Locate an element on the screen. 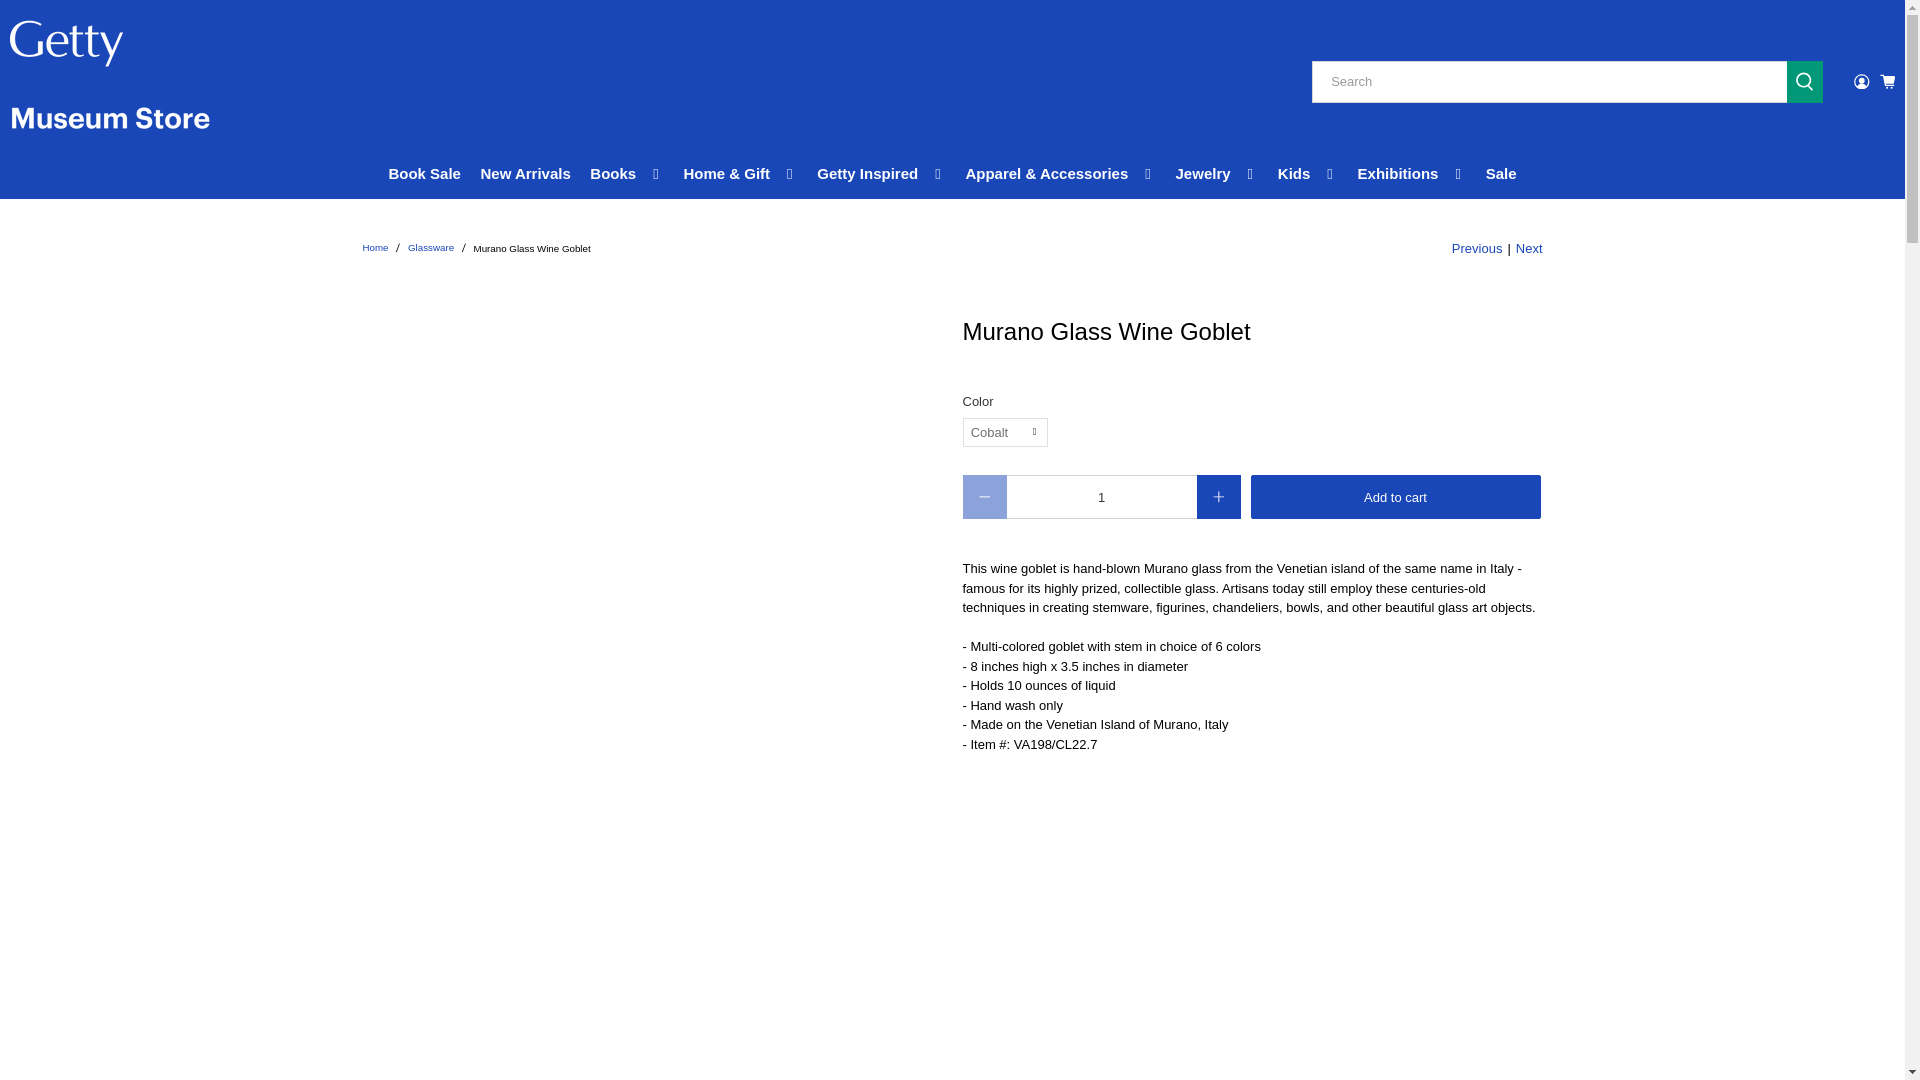 Image resolution: width=1920 pixels, height=1080 pixels. 1 is located at coordinates (1101, 497).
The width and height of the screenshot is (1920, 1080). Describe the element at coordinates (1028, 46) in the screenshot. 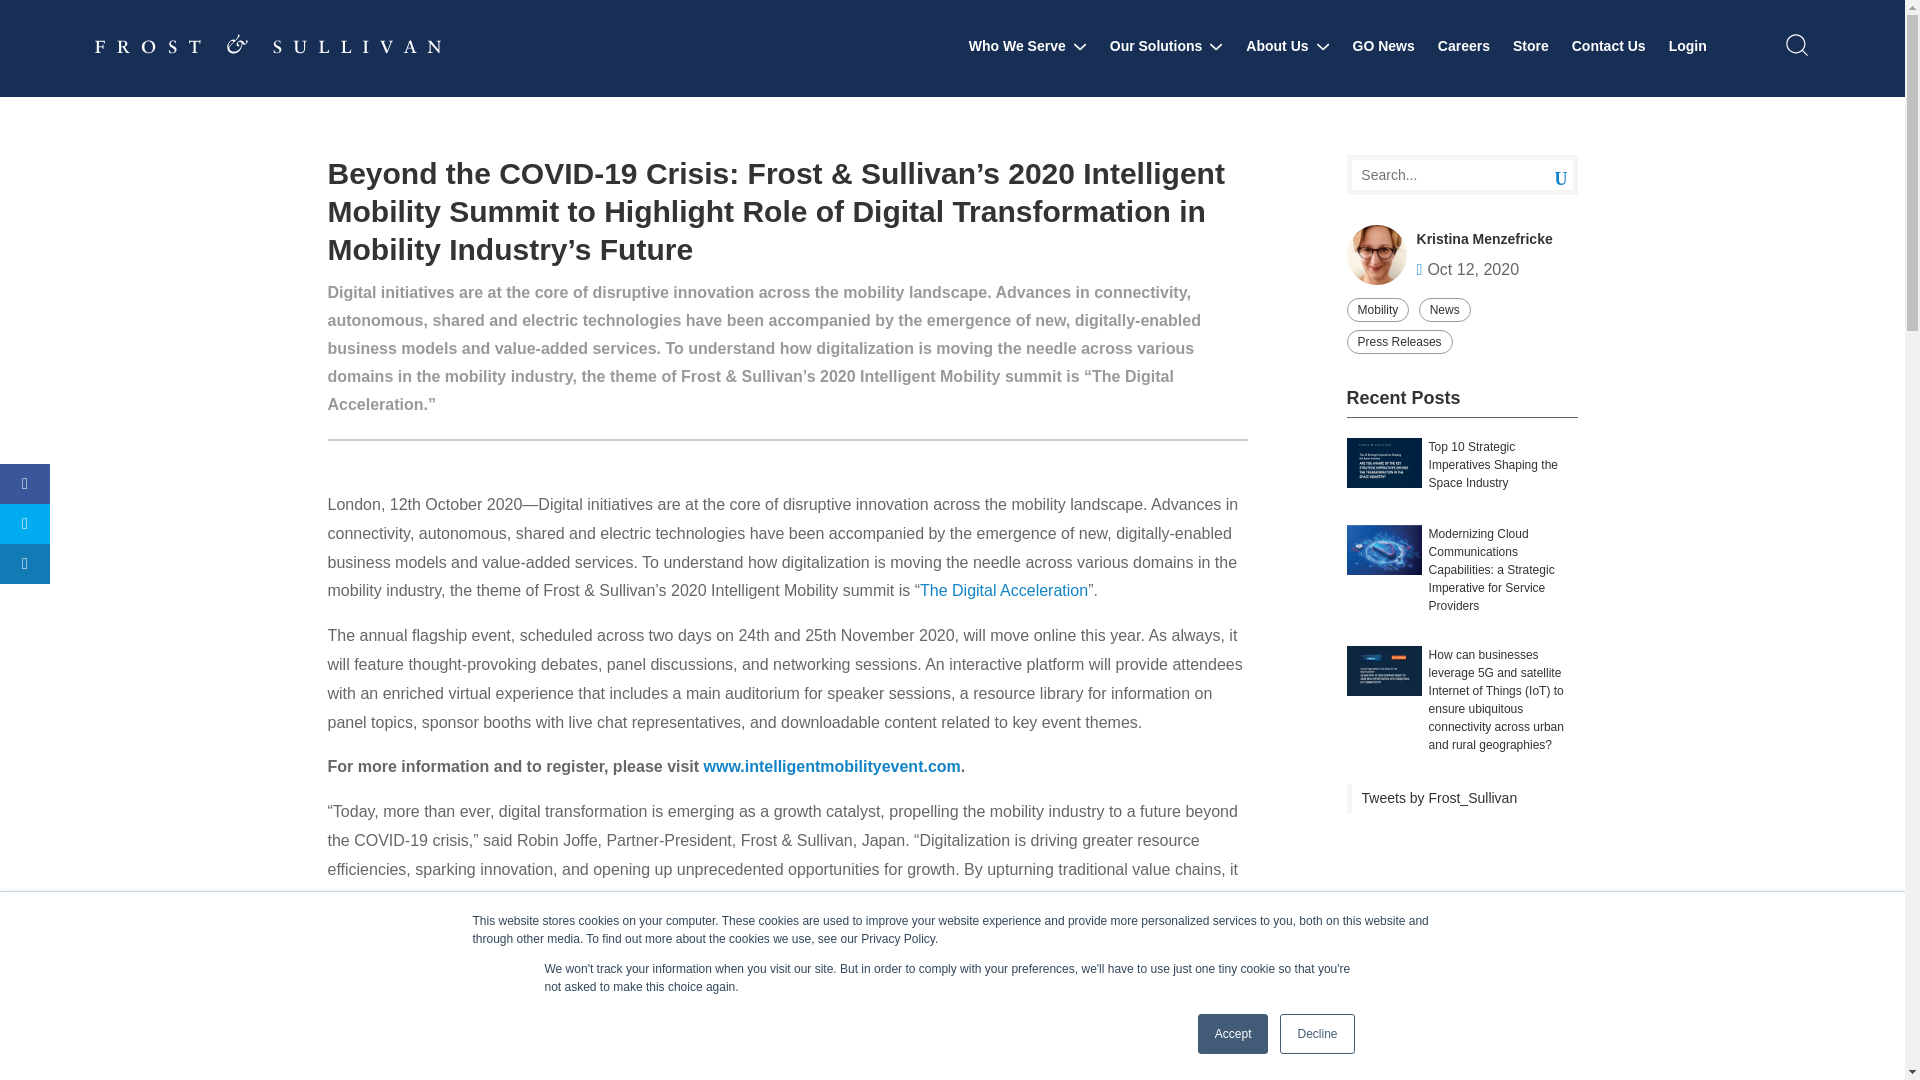

I see `Who We Serve` at that location.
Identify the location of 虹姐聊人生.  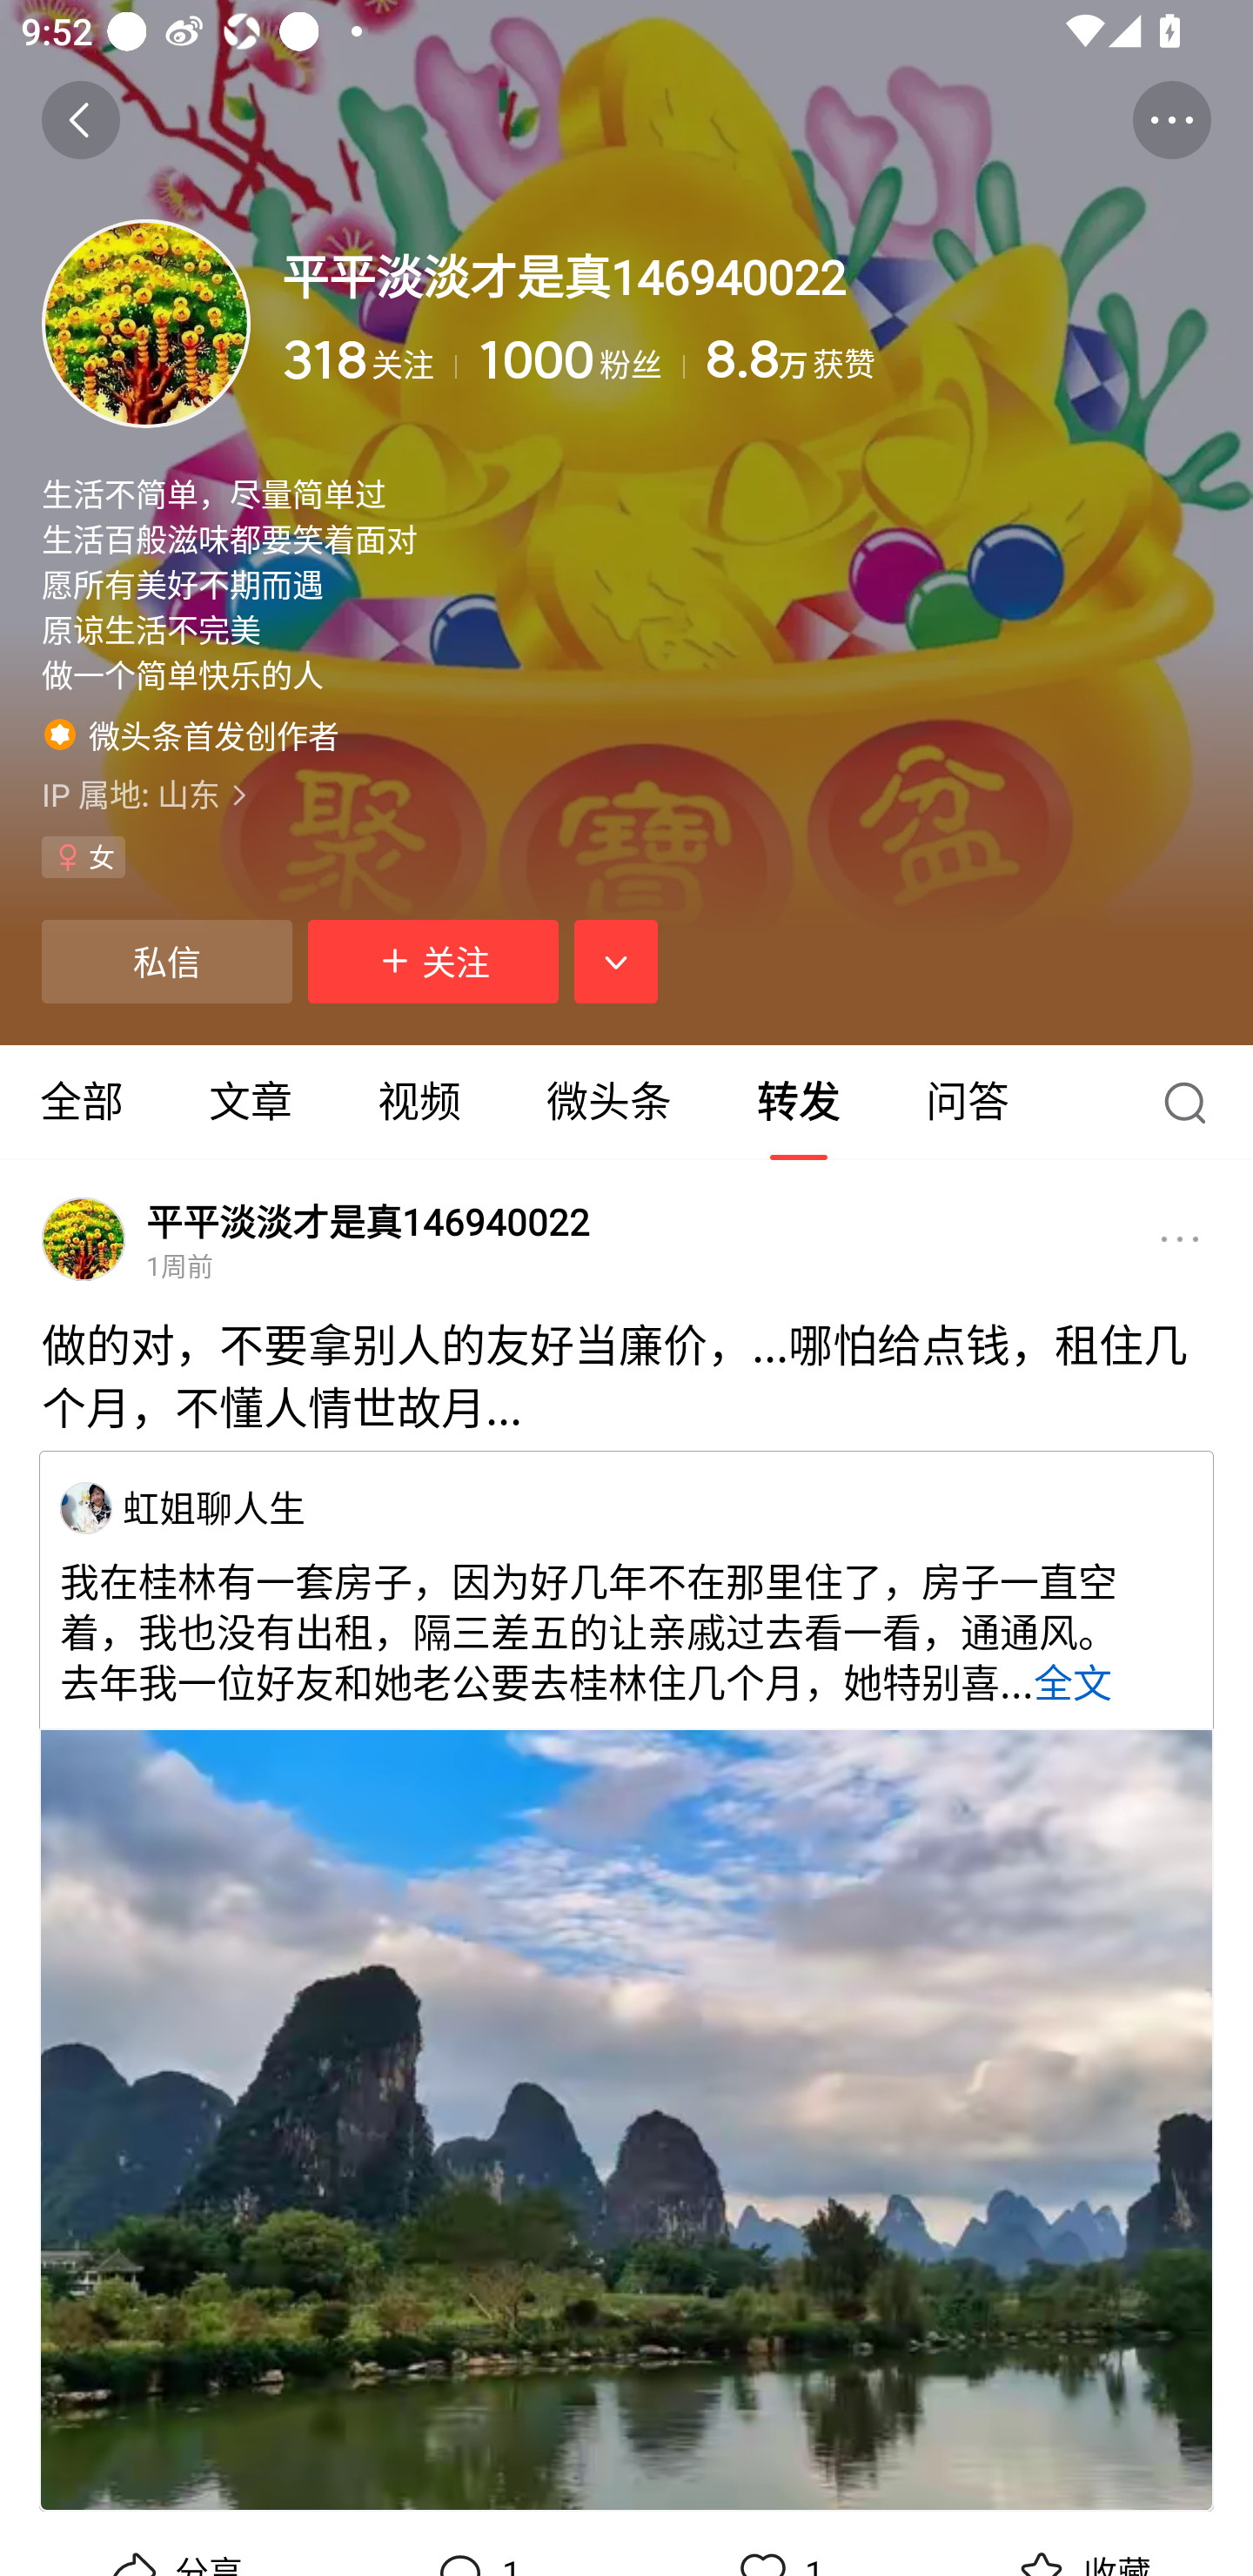
(214, 1507).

**Request:** Starting at the line containing "The width and" and continuing through the end of the records, rewrite those lines with "screenshot" changed to "screen capture" and everything else unchanged. Omit the pictures.

**Result of the task:**
The width and height of the screen capture is (1920, 1080). Describe the element at coordinates (1028, 46) in the screen capture. 

I see `Who We Serve` at that location.
Identify the location of 虹姐聊人生.  
(214, 1507).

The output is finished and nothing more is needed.